- Consensus secondary structure and sequence conservation of xerDC RNA

Identifiers
- Symbol: xerDC
- Rfam: RF03062

Other data
- RNA type: Cis-reg
- SO: SO:0005836
- PDB structures: PDBe

= XerDC RNA motif =

The xerDC RNA motif is a conserved RNA structure that was discovered by bioinformatics.
xerDC motif RNAs are found in Clostridia.

xerDC RNAs function as cis-regulatory elements, in view of their positions upstream of protein-coding genes.

xerDC RNAs are consistently located upstream of xerDC genes. The precise functions of the protein product of particular xerDC genes have not been established, but they are predicted to generally fit into a recombinase or integrase role. Given this genetic arrangement, it is likely that xerDC RNAs function as cis-regulatory elements. However, recombinases and integrases operate on DNA, which can sometimes be singled-stranded. Therefore, it is also possible that the xerDC motif actually operates at the level of single-stranded DNA. In terms of secondary structure, RNA and DNA are difficult to distinguish when only sequence information is available.

xerDC RNAs sometimes partially overlap predicted genes. However, these genes are relatively small and their putative protein products are not similar to any known conserved protein domain, suggesting that the genes might be false positive predictions.

_RECORD SET:_
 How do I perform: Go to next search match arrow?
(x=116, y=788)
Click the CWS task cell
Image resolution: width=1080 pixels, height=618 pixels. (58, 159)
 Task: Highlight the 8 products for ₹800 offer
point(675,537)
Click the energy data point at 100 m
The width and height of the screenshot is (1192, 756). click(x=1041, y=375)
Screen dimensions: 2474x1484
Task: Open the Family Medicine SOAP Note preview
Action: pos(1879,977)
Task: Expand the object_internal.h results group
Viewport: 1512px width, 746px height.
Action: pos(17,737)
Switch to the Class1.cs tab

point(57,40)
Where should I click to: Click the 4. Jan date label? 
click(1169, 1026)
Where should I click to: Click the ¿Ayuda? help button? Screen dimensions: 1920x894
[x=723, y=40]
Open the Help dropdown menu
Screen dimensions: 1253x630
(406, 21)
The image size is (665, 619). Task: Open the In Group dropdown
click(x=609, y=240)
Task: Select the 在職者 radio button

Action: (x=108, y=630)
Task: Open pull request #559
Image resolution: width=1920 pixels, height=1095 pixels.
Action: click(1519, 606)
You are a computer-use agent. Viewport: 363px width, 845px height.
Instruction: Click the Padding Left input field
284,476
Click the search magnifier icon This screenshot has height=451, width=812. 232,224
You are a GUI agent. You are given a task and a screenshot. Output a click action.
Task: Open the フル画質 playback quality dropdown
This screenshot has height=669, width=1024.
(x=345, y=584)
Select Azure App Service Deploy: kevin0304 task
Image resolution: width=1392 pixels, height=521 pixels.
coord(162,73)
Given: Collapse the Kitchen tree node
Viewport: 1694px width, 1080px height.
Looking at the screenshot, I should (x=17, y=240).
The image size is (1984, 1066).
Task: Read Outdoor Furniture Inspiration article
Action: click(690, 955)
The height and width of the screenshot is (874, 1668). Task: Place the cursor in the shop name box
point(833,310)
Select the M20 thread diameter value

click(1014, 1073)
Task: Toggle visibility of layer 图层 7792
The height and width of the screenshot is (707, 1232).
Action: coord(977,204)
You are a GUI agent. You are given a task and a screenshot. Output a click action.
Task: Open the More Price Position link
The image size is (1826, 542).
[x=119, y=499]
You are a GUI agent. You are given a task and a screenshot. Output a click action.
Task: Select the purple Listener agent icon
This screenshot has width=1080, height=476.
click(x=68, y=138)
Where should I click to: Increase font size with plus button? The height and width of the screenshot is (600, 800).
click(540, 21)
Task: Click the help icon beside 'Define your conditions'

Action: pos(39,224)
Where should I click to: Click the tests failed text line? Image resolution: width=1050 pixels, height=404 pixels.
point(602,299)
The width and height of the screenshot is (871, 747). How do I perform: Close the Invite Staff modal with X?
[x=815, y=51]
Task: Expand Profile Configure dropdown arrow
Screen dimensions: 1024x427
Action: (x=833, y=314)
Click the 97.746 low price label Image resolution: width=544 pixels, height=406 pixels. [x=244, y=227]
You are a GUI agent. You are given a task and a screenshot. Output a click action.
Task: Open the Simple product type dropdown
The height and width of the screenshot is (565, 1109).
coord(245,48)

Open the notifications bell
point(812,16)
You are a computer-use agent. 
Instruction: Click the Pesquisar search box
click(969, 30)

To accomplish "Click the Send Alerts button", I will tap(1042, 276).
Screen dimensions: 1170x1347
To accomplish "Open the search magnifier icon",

_WORK ORDER:_
Reproduce the stretch of the xerDC RNA motif article from "- Consensus secondary" through "discovered by bioinformatics.". The entries are separate material from the xerDC RNA motif article.

_RESULT FOR THIS TASK:_
- Consensus secondary structure and sequence conservation of xerDC RNA

Identifiers
- Symbol: xerDC
- Rfam: RF03062

Other data
- RNA type: Cis-reg
- SO: SO:0005836
- PDB structures: PDBe

= XerDC RNA motif =

The xerDC RNA motif is a conserved RNA structure that was discovered by bioinformatics.